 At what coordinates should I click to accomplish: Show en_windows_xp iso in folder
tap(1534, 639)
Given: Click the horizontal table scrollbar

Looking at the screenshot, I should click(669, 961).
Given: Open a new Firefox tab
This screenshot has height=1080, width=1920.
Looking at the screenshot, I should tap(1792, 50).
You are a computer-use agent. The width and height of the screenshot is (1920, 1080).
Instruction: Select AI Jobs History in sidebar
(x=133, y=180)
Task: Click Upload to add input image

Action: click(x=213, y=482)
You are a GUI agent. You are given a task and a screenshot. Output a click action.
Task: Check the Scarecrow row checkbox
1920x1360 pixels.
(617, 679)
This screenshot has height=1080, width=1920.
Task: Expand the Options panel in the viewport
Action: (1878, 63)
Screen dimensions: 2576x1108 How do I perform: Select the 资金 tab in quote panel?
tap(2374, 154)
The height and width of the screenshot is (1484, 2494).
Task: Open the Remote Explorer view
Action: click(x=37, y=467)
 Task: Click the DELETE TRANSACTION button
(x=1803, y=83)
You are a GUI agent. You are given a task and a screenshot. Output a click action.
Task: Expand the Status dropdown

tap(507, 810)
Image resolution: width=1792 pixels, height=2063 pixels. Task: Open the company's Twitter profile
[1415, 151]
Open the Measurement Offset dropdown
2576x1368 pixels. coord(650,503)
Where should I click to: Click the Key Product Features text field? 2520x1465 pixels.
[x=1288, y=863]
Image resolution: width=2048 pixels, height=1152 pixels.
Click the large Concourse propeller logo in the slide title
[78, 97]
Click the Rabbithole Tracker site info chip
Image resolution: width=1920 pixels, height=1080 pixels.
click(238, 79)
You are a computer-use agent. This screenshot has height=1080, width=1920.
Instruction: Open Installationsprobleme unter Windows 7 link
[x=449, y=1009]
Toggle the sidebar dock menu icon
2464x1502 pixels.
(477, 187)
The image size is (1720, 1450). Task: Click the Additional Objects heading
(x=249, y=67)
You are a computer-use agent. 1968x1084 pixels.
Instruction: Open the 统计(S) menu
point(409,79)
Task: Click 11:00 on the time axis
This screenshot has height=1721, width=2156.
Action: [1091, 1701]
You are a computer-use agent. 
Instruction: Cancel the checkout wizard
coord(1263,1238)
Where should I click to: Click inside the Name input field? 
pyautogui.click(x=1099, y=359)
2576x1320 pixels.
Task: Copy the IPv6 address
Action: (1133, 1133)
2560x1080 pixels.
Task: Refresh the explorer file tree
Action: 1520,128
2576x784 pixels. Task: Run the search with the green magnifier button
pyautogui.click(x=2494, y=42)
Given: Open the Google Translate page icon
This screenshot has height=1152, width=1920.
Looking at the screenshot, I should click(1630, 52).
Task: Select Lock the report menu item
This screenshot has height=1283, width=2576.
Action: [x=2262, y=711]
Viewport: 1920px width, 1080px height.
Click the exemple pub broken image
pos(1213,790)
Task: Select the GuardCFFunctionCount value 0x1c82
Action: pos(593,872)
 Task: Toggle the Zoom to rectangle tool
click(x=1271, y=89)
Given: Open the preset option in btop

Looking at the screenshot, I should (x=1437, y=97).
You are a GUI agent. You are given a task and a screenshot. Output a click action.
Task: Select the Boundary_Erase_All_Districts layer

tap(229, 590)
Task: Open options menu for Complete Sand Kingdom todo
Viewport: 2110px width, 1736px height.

=-=-=-=-=

* YOUR ASSIGNMENT: Word for word, quote the lines of the material from the first line through the line with "You are a computer-use agent. 1968x1084", both ends included.

* SOLUTION TO THE EXERCISE:
 At what coordinates should I click to accomplish: Show en_windows_xp iso in folder
tap(1534, 639)
Given: Click the horizontal table scrollbar

Looking at the screenshot, I should click(669, 961).
Given: Open a new Firefox tab
This screenshot has height=1080, width=1920.
Looking at the screenshot, I should tap(1792, 50).
You are a computer-use agent. The width and height of the screenshot is (1920, 1080).
Instruction: Select AI Jobs History in sidebar
(x=133, y=180)
Task: Click Upload to add input image

Action: click(x=213, y=482)
You are a GUI agent. You are given a task and a screenshot. Output a click action.
Task: Check the Scarecrow row checkbox
1920x1360 pixels.
(617, 679)
This screenshot has height=1080, width=1920.
Task: Expand the Options panel in the viewport
Action: (1878, 63)
Screen dimensions: 2576x1108 How do I perform: Select the 资金 tab in quote panel?
tap(2374, 154)
The height and width of the screenshot is (1484, 2494).
Task: Open the Remote Explorer view
Action: click(x=37, y=467)
 Task: Click the DELETE TRANSACTION button
(x=1803, y=83)
You are a GUI agent. You are given a task and a screenshot. Output a click action.
Task: Expand the Status dropdown

tap(507, 810)
Image resolution: width=1792 pixels, height=2063 pixels. Task: Open the company's Twitter profile
[1415, 151]
Open the Measurement Offset dropdown
2576x1368 pixels. coord(650,503)
Where should I click to: Click the Key Product Features text field? 2520x1465 pixels.
[x=1288, y=863]
Image resolution: width=2048 pixels, height=1152 pixels.
Click the large Concourse propeller logo in the slide title
[78, 97]
Click the Rabbithole Tracker site info chip
Image resolution: width=1920 pixels, height=1080 pixels.
click(238, 79)
You are a computer-use agent. This screenshot has height=1080, width=1920.
Instruction: Open Installationsprobleme unter Windows 7 link
[x=449, y=1009]
Toggle the sidebar dock menu icon
2464x1502 pixels.
(477, 187)
The image size is (1720, 1450). Task: Click the Additional Objects heading
(x=249, y=67)
You are a computer-use agent. 1968x1084 pixels.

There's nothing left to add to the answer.